Key/Value Storage for Sources
Inboxclaw provides a simple Key/Value (KV) storage for sources to store persistent data between polling cycles.
This is primarily used for synchronization state, such as cursors, sync tokens, or change markers. By storing this information in the database, sources can resume from where they left off even after a server restart.
How it Works
Every source has its own isolated KV space within the pipeline's database. This isolation is managed by associating each KV pair with a unique source_id.

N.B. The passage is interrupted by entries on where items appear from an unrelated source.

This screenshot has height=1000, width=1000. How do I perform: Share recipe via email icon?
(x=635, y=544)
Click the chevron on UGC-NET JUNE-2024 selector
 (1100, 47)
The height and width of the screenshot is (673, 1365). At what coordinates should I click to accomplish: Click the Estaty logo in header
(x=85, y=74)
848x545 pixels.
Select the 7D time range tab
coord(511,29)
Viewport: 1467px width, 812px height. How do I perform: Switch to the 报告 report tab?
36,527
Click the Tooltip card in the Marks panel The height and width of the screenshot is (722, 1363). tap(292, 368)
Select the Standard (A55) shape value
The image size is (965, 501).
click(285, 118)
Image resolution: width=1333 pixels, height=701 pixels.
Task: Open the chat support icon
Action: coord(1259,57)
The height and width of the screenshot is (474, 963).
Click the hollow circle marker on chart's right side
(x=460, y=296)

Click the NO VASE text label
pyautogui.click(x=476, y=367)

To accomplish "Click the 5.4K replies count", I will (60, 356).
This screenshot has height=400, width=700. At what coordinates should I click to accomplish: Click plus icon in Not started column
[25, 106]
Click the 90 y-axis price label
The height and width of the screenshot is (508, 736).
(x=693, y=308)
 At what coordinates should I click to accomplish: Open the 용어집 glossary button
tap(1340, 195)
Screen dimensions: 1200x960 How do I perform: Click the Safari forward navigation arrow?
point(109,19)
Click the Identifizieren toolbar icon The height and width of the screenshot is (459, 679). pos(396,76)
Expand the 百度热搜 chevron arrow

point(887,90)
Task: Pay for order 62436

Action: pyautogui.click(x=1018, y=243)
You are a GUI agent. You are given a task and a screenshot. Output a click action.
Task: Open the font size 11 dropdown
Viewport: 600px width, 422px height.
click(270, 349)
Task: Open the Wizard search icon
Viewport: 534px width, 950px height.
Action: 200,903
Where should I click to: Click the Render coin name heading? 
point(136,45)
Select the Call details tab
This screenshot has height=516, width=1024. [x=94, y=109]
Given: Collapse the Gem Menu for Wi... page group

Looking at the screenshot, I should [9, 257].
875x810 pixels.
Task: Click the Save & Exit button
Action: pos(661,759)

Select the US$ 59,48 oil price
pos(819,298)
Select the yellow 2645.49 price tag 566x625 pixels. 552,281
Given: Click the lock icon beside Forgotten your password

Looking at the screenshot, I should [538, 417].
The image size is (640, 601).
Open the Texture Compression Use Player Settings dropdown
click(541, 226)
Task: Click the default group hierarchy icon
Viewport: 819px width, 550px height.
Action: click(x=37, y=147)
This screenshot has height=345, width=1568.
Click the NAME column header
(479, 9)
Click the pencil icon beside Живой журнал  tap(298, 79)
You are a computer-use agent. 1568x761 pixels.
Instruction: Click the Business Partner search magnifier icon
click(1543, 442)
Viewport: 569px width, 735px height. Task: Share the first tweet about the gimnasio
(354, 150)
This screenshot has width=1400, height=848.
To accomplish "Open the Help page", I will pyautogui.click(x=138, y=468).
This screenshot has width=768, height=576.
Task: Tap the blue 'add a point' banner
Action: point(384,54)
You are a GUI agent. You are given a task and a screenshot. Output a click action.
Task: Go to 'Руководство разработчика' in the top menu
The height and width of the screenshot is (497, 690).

- Persistent: Data is stored in the database and survives application restarts.
- Isolated: Sources cannot access each other's KV pairs.
- Generic: Values are stored as JSON-serializable types (strings, numbers, booleans, lists, and dictionaries).
Common Use Cases
1. Synchronization Cursors
Many APIs provide a "sync token" or a timestamp indicating the last time you fetched changes. Storing this token in the KV storage allows the source to only fetch new data on the next poll.
NOTE
Built-in Cursor Mechanism: If your source only needs to track a single synchronization value (like a sync_token or last_timestamp), use the built-in Source Cursor instead of the KV storage. Every source has a dedicated cursor field in the database that is more efficient for this purpose. Use KV storage only when you need to track multiple independent cursors or more complex state.
Example: The Gmail and Google Drive sources store their last sync_token or start_page_token to efficiently fetch changes.
2. Delta Tracking
If an API doesn't support native sync tokens, a source can store the timestamp or ID of the last processed item to filter out old entries during the next poll.
Clean Design & Maintenance
The SourceKVService provides methods for managing these entries, including:
- Automatic Expiration: Some sources use KV for temporary tracking and may clean up old entries based on a cutoff time or a key prefix.
- Deduplication Support: While the pipeline's core deduplicates events based on
event_id, KV storage helps sources avoid even fetching the same data multiple times from the external API.
For implementation details, developers should refer to src/pipeline/kv.py.